═══ MATERIAL SUPPLIED
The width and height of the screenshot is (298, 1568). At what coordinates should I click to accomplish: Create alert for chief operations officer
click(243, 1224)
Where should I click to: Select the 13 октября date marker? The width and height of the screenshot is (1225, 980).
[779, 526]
══════
═══ MATERIAL SUPPLIED
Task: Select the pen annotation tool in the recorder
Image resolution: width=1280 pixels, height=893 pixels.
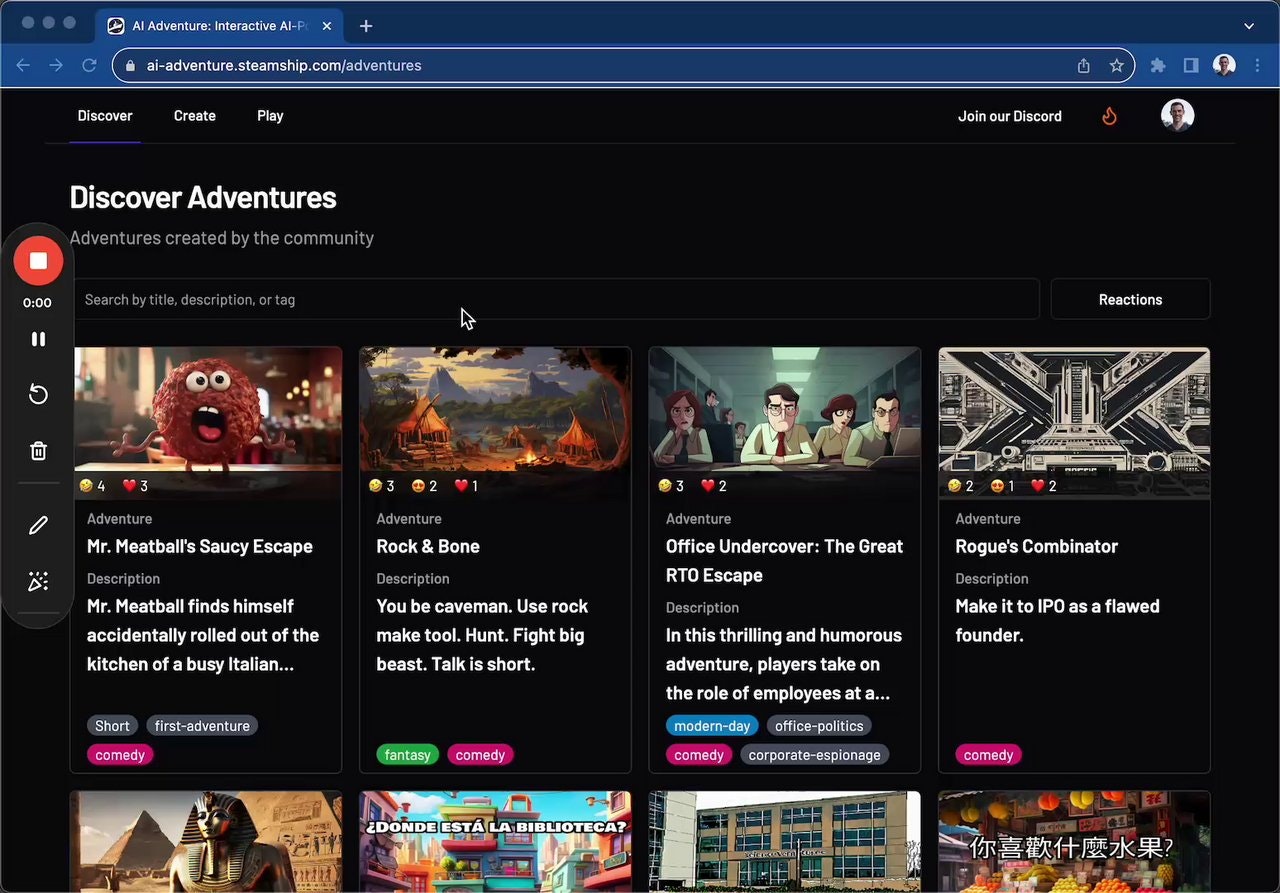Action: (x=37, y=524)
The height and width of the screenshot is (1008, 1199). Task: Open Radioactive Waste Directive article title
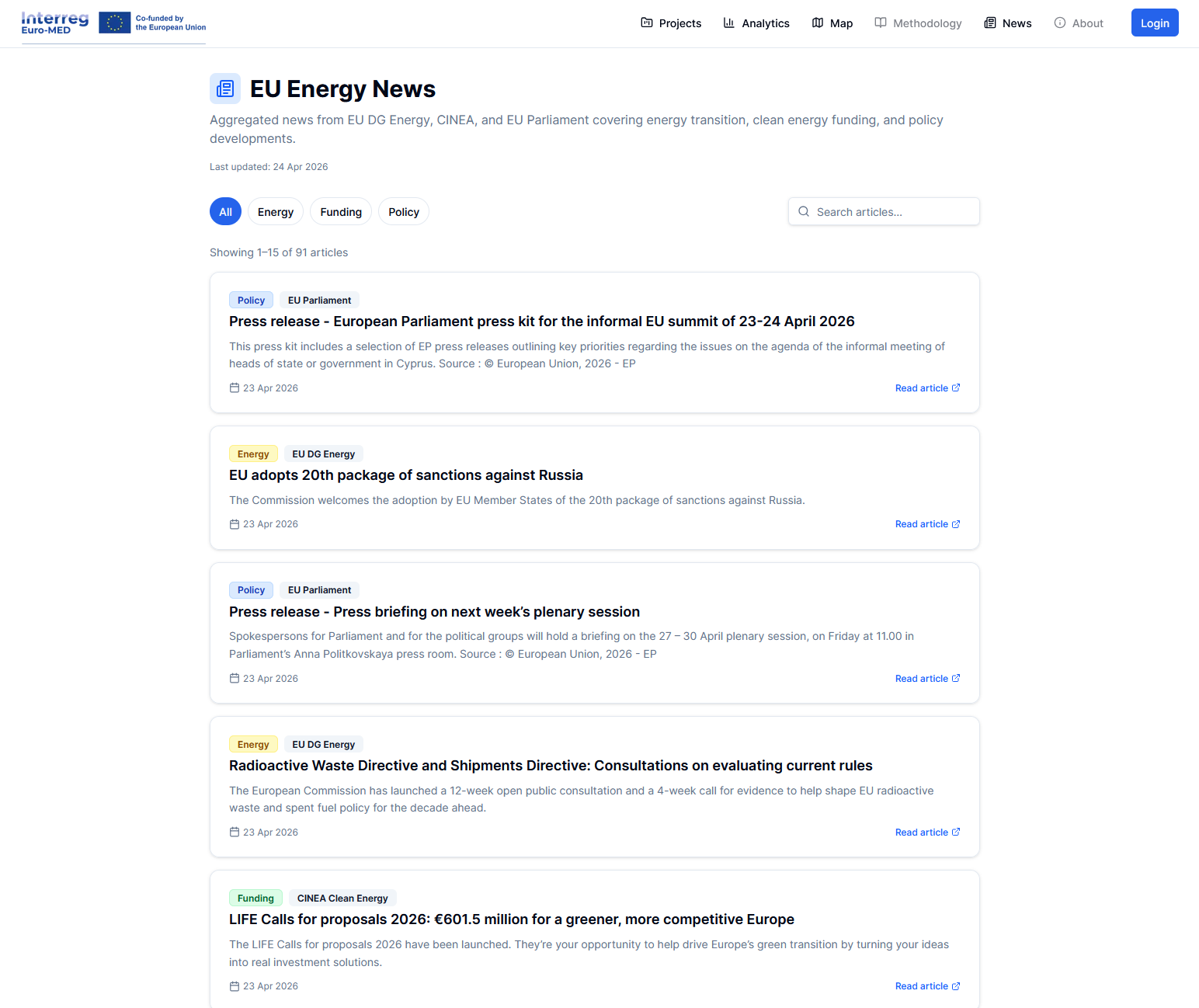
══════
> [EXERCISE AIM]:
Quote the entries above word for word, starting with the line that contains "Task: Select the" and going on through the line that contains "The height and". Leave the pictures out of your answer.

> [SOLUTION FOR THIS TASK]:
Task: Select the pen annotation tool in the recorder
Image resolution: width=1280 pixels, height=893 pixels.
Action: (x=37, y=524)
The height and width of the screenshot is (1008, 1199). Task: Open Radioactive Waste Directive article title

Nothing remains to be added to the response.